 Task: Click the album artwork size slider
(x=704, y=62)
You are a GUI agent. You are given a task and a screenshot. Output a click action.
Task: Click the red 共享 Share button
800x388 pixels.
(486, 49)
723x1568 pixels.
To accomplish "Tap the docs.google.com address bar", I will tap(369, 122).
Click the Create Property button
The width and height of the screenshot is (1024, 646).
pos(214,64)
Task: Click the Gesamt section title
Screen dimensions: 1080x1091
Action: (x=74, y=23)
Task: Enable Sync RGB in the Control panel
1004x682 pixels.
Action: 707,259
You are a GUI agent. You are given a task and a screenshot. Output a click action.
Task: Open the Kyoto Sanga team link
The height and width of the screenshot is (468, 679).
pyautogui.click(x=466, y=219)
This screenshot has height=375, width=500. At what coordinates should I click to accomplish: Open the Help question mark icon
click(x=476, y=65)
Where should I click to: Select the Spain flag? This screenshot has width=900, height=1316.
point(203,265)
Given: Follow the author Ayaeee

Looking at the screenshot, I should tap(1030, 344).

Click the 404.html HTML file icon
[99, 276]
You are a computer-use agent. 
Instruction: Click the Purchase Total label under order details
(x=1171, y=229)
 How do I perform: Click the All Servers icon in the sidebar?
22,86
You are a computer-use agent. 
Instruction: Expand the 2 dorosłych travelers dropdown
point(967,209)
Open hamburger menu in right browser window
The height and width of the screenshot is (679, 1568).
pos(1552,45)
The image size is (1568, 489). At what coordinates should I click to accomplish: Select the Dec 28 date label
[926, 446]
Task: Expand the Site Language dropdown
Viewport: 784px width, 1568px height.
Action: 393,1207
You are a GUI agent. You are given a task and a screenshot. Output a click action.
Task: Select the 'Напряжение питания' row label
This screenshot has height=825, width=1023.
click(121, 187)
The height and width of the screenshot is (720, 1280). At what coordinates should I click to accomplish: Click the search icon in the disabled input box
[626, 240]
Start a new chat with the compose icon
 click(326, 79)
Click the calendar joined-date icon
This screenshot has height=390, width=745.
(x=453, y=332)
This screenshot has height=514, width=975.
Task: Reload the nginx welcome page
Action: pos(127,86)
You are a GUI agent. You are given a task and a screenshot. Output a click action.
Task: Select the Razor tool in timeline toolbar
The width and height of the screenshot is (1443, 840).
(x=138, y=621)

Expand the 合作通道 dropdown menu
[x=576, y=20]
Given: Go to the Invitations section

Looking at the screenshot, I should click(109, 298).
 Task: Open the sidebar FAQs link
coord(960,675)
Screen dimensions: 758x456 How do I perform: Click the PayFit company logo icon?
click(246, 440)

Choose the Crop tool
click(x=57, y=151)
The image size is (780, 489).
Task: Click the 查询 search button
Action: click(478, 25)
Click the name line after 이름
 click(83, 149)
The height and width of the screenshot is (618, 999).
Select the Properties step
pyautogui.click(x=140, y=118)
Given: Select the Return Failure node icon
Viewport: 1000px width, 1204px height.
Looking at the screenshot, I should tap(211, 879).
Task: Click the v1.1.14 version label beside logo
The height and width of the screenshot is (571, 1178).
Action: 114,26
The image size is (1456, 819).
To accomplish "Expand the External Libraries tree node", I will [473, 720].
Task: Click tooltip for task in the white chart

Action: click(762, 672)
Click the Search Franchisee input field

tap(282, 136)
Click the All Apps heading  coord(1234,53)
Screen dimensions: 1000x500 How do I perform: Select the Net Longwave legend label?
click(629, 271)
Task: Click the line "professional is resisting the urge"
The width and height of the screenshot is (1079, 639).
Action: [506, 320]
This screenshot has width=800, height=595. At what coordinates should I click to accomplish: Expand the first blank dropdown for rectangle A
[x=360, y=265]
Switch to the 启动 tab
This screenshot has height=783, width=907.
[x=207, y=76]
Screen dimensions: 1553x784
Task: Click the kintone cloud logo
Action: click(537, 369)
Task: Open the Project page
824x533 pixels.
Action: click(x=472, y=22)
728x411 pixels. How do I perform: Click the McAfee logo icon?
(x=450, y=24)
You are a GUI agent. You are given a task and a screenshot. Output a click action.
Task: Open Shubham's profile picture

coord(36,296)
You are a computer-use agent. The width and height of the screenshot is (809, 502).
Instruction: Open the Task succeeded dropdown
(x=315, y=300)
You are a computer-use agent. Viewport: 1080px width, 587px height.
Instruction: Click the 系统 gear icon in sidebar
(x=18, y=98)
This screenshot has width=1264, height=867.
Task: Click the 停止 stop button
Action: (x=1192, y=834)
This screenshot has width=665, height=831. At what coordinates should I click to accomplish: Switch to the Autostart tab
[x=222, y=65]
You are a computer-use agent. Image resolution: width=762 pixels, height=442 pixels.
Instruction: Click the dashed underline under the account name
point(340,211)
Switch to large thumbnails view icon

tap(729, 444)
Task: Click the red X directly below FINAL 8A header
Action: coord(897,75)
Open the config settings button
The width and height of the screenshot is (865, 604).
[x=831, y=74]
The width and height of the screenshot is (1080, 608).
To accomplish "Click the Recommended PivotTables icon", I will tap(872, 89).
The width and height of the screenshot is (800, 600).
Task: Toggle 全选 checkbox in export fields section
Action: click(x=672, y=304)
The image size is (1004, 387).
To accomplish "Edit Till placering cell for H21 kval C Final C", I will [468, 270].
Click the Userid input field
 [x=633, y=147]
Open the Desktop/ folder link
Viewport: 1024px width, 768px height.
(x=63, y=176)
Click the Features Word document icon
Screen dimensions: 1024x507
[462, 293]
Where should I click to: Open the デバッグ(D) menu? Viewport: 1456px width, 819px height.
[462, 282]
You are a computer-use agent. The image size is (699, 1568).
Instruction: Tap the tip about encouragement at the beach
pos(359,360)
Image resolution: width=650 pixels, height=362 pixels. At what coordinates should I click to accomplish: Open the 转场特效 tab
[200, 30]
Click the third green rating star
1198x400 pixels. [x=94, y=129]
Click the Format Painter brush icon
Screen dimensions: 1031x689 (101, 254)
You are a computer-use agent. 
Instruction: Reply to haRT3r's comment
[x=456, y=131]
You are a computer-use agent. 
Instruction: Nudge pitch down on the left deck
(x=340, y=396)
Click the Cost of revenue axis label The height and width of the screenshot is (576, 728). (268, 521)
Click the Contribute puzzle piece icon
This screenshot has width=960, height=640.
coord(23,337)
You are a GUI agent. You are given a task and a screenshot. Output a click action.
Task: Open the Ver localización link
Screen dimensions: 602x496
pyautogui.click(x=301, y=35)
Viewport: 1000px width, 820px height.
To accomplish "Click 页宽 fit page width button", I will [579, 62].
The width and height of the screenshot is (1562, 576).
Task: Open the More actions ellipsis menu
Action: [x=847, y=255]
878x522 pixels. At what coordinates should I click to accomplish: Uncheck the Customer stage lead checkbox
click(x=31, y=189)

========

* _Work to be completed_
Could you copy out the data in full, exactly as it is written?

* _Completed task_
 Task: Click the album artwork size slider
(x=704, y=62)
You are a GUI agent. You are given a task and a screenshot. Output a click action.
Task: Click the red 共享 Share button
800x388 pixels.
(486, 49)
723x1568 pixels.
To accomplish "Tap the docs.google.com address bar", I will tap(369, 122).
Click the Create Property button
The width and height of the screenshot is (1024, 646).
pos(214,64)
Task: Click the Gesamt section title
Screen dimensions: 1080x1091
Action: (x=74, y=23)
Task: Enable Sync RGB in the Control panel
1004x682 pixels.
Action: 707,259
You are a GUI agent. You are given a task and a screenshot. Output a click action.
Task: Open the Kyoto Sanga team link
The height and width of the screenshot is (468, 679).
pyautogui.click(x=466, y=219)
This screenshot has height=375, width=500. At what coordinates should I click to accomplish: Open the Help question mark icon
click(x=476, y=65)
Where should I click to: Select the Spain flag? This screenshot has width=900, height=1316.
point(203,265)
Given: Follow the author Ayaeee

Looking at the screenshot, I should tap(1030, 344).

Click the 404.html HTML file icon
[99, 276]
You are a computer-use agent. 
Instruction: Click the Purchase Total label under order details
(x=1171, y=229)
 How do I perform: Click the All Servers icon in the sidebar?
22,86
You are a computer-use agent. 
Instruction: Expand the 2 dorosłych travelers dropdown
point(967,209)
Open hamburger menu in right browser window
The height and width of the screenshot is (679, 1568).
pos(1552,45)
The image size is (1568, 489). At what coordinates should I click to accomplish: Select the Dec 28 date label
[926, 446]
Task: Expand the Site Language dropdown
Viewport: 784px width, 1568px height.
Action: 393,1207
You are a GUI agent. You are given a task and a screenshot. Output a click action.
Task: Select the 'Напряжение питания' row label
This screenshot has height=825, width=1023.
click(121, 187)
The height and width of the screenshot is (720, 1280). At what coordinates should I click to accomplish: Click the search icon in the disabled input box
[626, 240]
Start a new chat with the compose icon
 click(326, 79)
Click the calendar joined-date icon
This screenshot has height=390, width=745.
(x=453, y=332)
This screenshot has height=514, width=975.
Task: Reload the nginx welcome page
Action: pos(127,86)
You are a GUI agent. You are given a task and a screenshot. Output a click action.
Task: Select the Razor tool in timeline toolbar
The width and height of the screenshot is (1443, 840).
(x=138, y=621)

Expand the 合作通道 dropdown menu
[x=576, y=20]
Given: Go to the Invitations section

Looking at the screenshot, I should click(109, 298).
 Task: Open the sidebar FAQs link
coord(960,675)
Screen dimensions: 758x456 How do I perform: Click the PayFit company logo icon?
click(246, 440)

Choose the Crop tool
click(x=57, y=151)
The image size is (780, 489).
Task: Click the 查询 search button
Action: click(478, 25)
Click the name line after 이름
 click(83, 149)
The height and width of the screenshot is (618, 999).
Select the Properties step
pyautogui.click(x=140, y=118)
Given: Select the Return Failure node icon
Viewport: 1000px width, 1204px height.
Looking at the screenshot, I should tap(211, 879).
Task: Click the v1.1.14 version label beside logo
The height and width of the screenshot is (571, 1178).
Action: 114,26
The image size is (1456, 819).
To accomplish "Expand the External Libraries tree node", I will [473, 720].
Task: Click tooltip for task in the white chart

Action: click(762, 672)
Click the Search Franchisee input field

tap(282, 136)
Click the All Apps heading  coord(1234,53)
Screen dimensions: 1000x500 How do I perform: Select the Net Longwave legend label?
click(629, 271)
Task: Click the line "professional is resisting the urge"
The width and height of the screenshot is (1079, 639).
Action: [506, 320]
This screenshot has width=800, height=595. At what coordinates should I click to accomplish: Expand the first blank dropdown for rectangle A
[x=360, y=265]
Switch to the 启动 tab
This screenshot has height=783, width=907.
[x=207, y=76]
Screen dimensions: 1553x784
Task: Click the kintone cloud logo
Action: click(537, 369)
Task: Open the Project page
824x533 pixels.
Action: click(x=472, y=22)
728x411 pixels. How do I perform: Click the McAfee logo icon?
(x=450, y=24)
You are a GUI agent. You are given a task and a screenshot. Output a click action.
Task: Open Shubham's profile picture

coord(36,296)
You are a computer-use agent. The width and height of the screenshot is (809, 502).
Instruction: Open the Task succeeded dropdown
(x=315, y=300)
You are a computer-use agent. Viewport: 1080px width, 587px height.
Instruction: Click the 系统 gear icon in sidebar
(x=18, y=98)
This screenshot has width=1264, height=867.
Task: Click the 停止 stop button
Action: (x=1192, y=834)
This screenshot has width=665, height=831. At what coordinates should I click to accomplish: Switch to the Autostart tab
[x=222, y=65]
You are a computer-use agent. Image resolution: width=762 pixels, height=442 pixels.
Instruction: Click the dashed underline under the account name
point(340,211)
Switch to large thumbnails view icon

tap(729, 444)
Task: Click the red X directly below FINAL 8A header
Action: coord(897,75)
Open the config settings button
The width and height of the screenshot is (865, 604).
[x=831, y=74]
The width and height of the screenshot is (1080, 608).
To accomplish "Click the Recommended PivotTables icon", I will tap(872, 89).
The width and height of the screenshot is (800, 600).
Task: Toggle 全选 checkbox in export fields section
Action: click(x=672, y=304)
The image size is (1004, 387).
To accomplish "Edit Till placering cell for H21 kval C Final C", I will [468, 270].
Click the Userid input field
 [x=633, y=147]
Open the Desktop/ folder link
Viewport: 1024px width, 768px height.
(x=63, y=176)
Click the Features Word document icon
Screen dimensions: 1024x507
[462, 293]
Where should I click to: Open the デバッグ(D) menu? Viewport: 1456px width, 819px height.
[462, 282]
You are a computer-use agent. The image size is (699, 1568).
Instruction: Tap the tip about encouragement at the beach
pos(359,360)
Image resolution: width=650 pixels, height=362 pixels. At what coordinates should I click to accomplish: Open the 转场特效 tab
[200, 30]
Click the third green rating star
1198x400 pixels. [x=94, y=129]
Click the Format Painter brush icon
Screen dimensions: 1031x689 (101, 254)
You are a computer-use agent. 
Instruction: Reply to haRT3r's comment
[x=456, y=131]
You are a computer-use agent. 
Instruction: Nudge pitch down on the left deck
(x=340, y=396)
Click the Cost of revenue axis label The height and width of the screenshot is (576, 728). (268, 521)
Click the Contribute puzzle piece icon
This screenshot has width=960, height=640.
coord(23,337)
You are a GUI agent. You are given a task and a screenshot. Output a click action.
Task: Open the Ver localización link
Screen dimensions: 602x496
pyautogui.click(x=301, y=35)
Viewport: 1000px width, 820px height.
To accomplish "Click 页宽 fit page width button", I will [579, 62].
The width and height of the screenshot is (1562, 576).
Task: Open the More actions ellipsis menu
Action: [x=847, y=255]
878x522 pixels. At what coordinates should I click to accomplish: Uncheck the Customer stage lead checkbox
click(x=31, y=189)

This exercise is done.